The Board, unsurprisingly, found that the word "Aquatopia" is the dominant portion of the cited mark because "it comprises the largest literal portion of the mark in terms of size, position, and emphasis,” and because it “is also the first term in the mark, further establishing its prominence." Aquitaine Wine, 126 USPQ2d at 1184-85 (citing Palm Bay Imps., 73 USPQ2d at 1692). As to the applicant's logo mark, the Board agreed with the Examining Attorney that the word "kartrite" is the dominant element, not the styilized letter "k." 

Comparing the marks in their entireties, and Board found applicant's standard character mark and the cited mark to be dissimilar. Even recognizing that the standard character could be presented in the same font, size, and color as the words Aquatopia or Kartrite’s Epic Adventures in the cited mark, the Board could not "similarly assume, however, that Applicant’s mark may be accompanied by the compass design that is the backdrop for the words in the cited mark." The visual impact of the words other than “Kartrite’s” in the cited mark would still make the marks dissimilar. 
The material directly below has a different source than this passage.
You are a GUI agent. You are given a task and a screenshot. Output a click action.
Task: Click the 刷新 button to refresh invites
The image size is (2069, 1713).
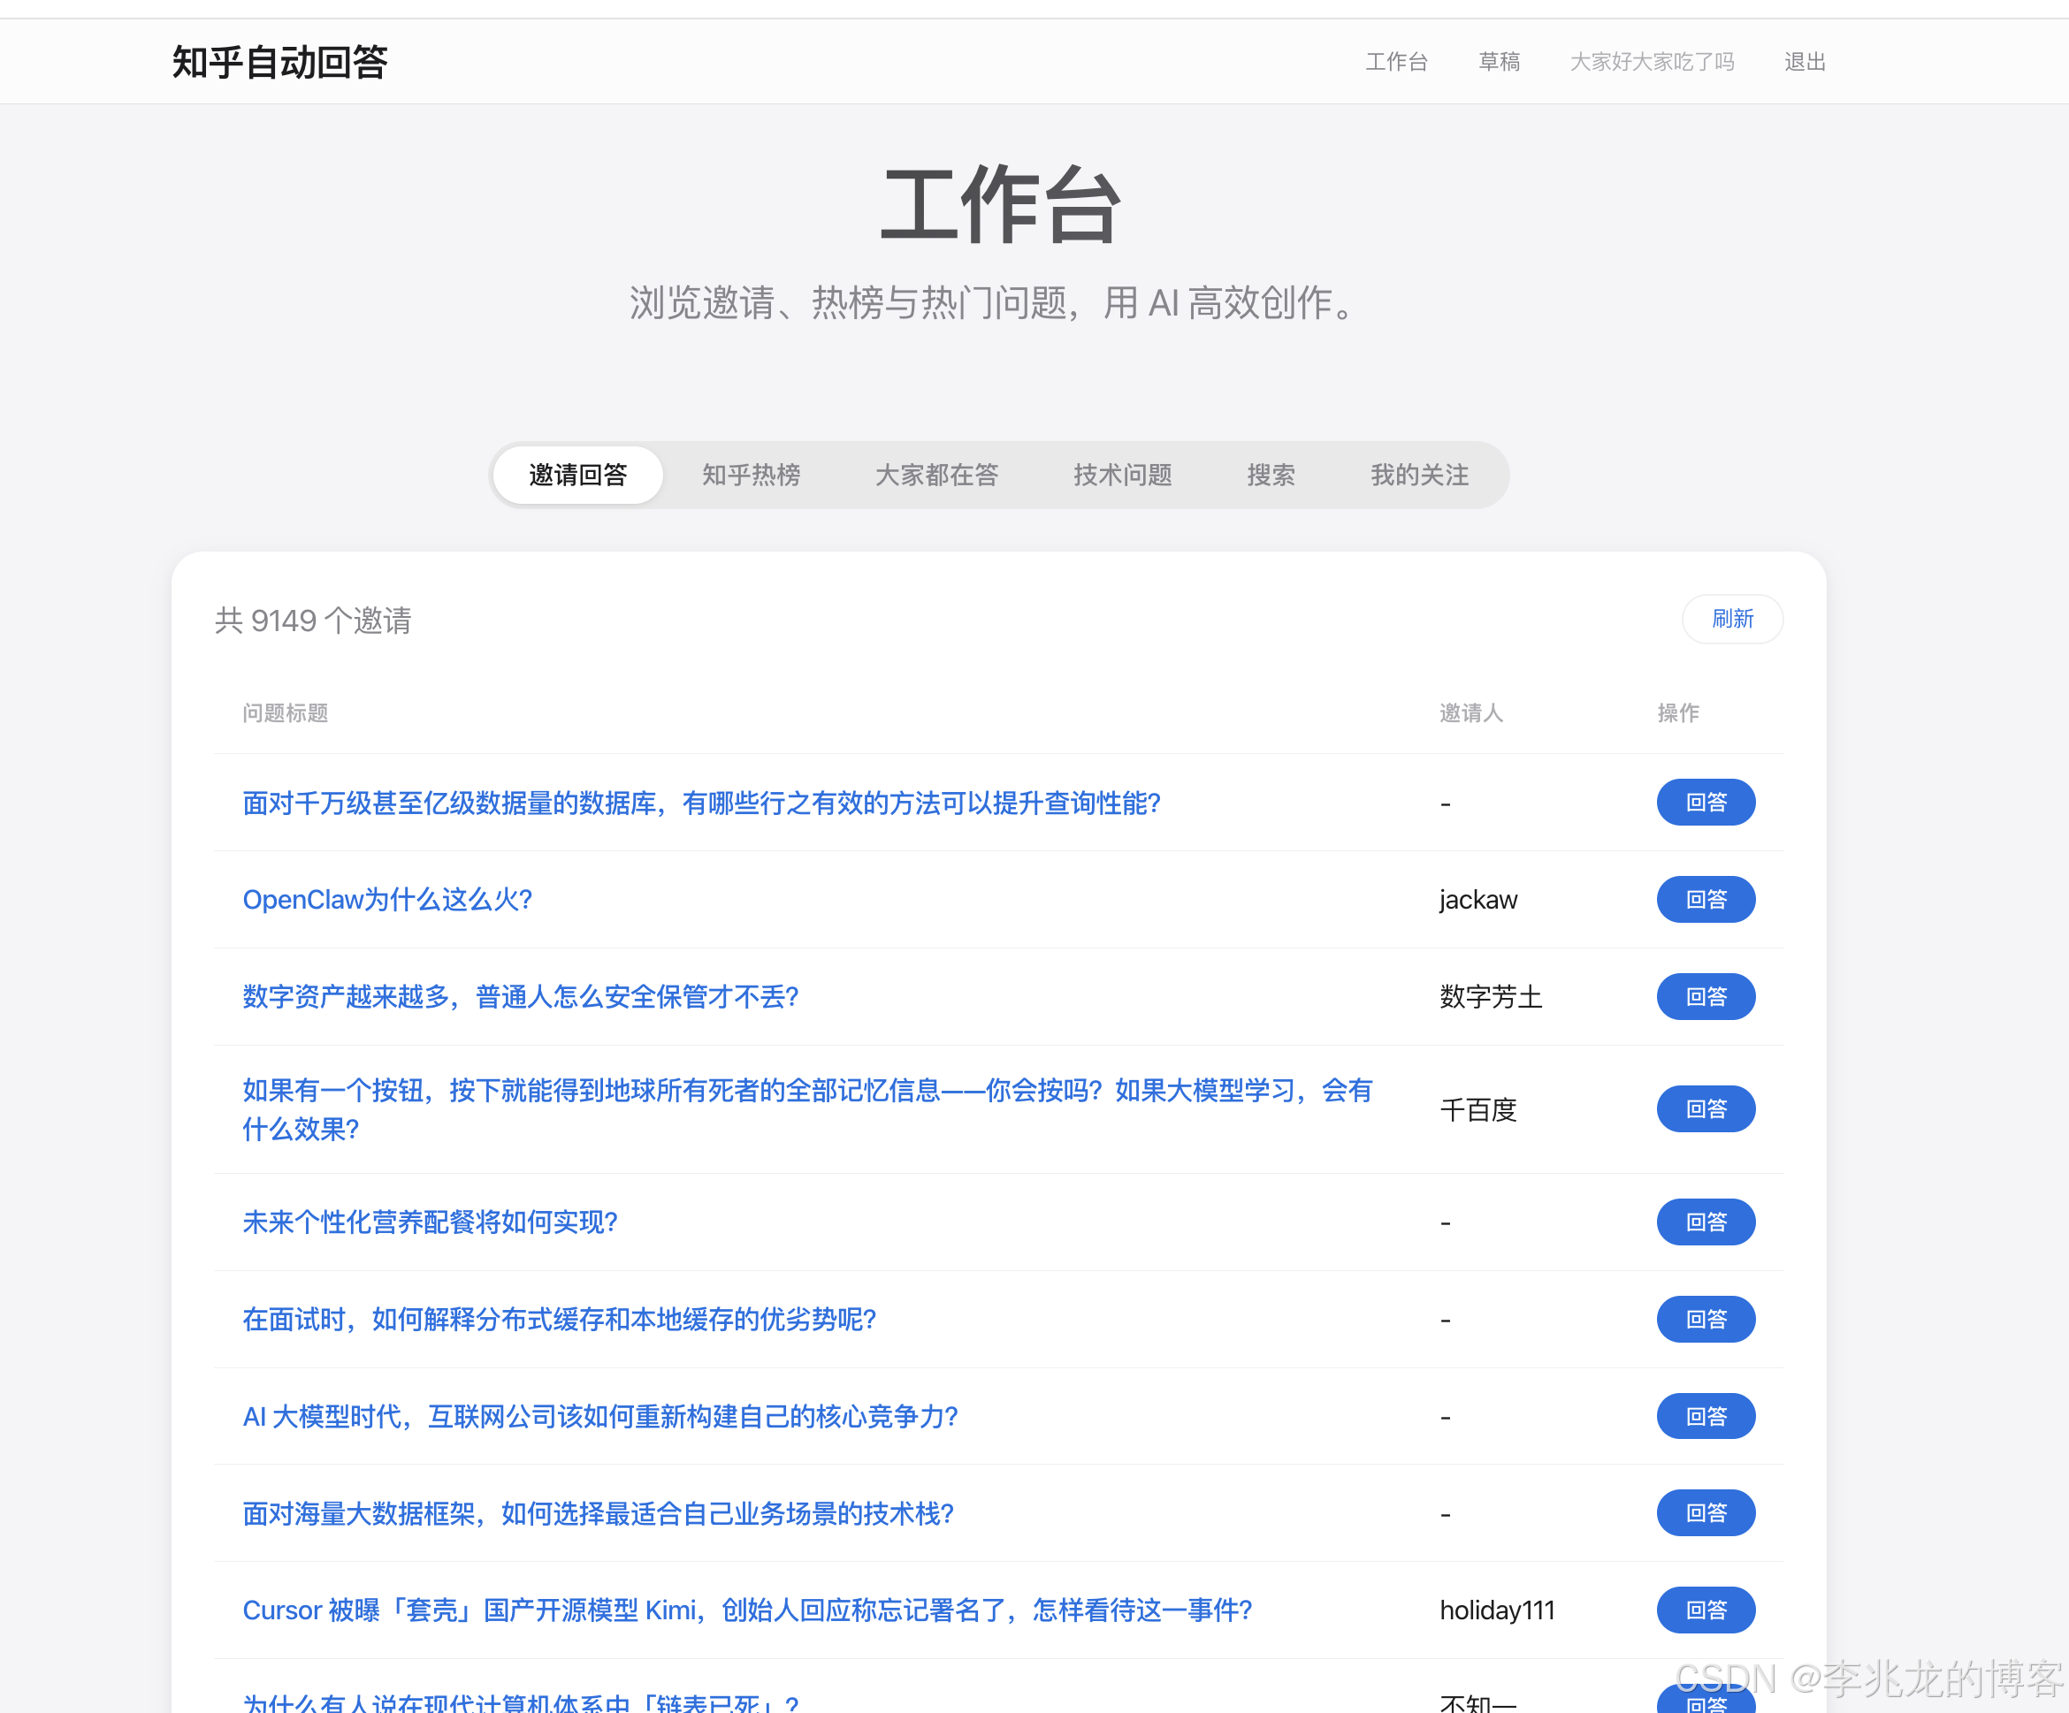pyautogui.click(x=1732, y=619)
Moreover, in verbalizing the cited mark, "many consumers would not include the tagline and would refer to the registrant and its services as 'Aquatopia,' which sounds much more like a waterpark and nothing like 'THE KARTRITE.'" And even if all the words in the cited mark were verbalized, "the first word that is heard is 'Aquatopia' and the phrase as a whole is more dissimilar than similar in sound to 'THE KARTRITE' due to the presence of 'Aquatopia' and the words other than 'Kartrite's' in the cited mark." 


As to connotation, THE KARTRITE suggests a place, whereas "Kartrite's Epic Adventures" in the cited mark suggests a person. The marks differ in commercial impression for the same reason. 
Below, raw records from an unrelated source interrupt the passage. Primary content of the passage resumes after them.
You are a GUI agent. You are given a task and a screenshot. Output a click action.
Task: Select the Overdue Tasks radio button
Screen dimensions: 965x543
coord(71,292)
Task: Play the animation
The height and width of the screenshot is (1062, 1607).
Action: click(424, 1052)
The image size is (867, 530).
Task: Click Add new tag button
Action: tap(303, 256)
As to the two design + word marks, the Board found them to be dissimilar in appearance, sound, and connotation and commercial impression for many of the same reasons stated above, and so it concluded that the first DuPont factor weighed against a finding of a likelihood of confusion as to the composite mark. 

Balancing the pertinent DuPont factors, the Board found that the dissimilarity of the marks outweighed the legal identity or similarity of the goods and services in Classes 18, 21, 25, 28, 41, 43 and 44, and therefore it reversed the refusal in its entirety.

Read comments and post your comment here.

TTABlogger comment: Easy-peasy, right?

Text Copyright John L. Welch 2021.


At 3:41 PM, Blogger JohnPatentLawyer said...

This is the challenge we all face -- we receive a confusingly similar office action at the mercy of the examiner we are assigned. In the case at hand, the applicant had to appeal on what was an obviously different mark. Fortunately, the TTAB ruled correctly.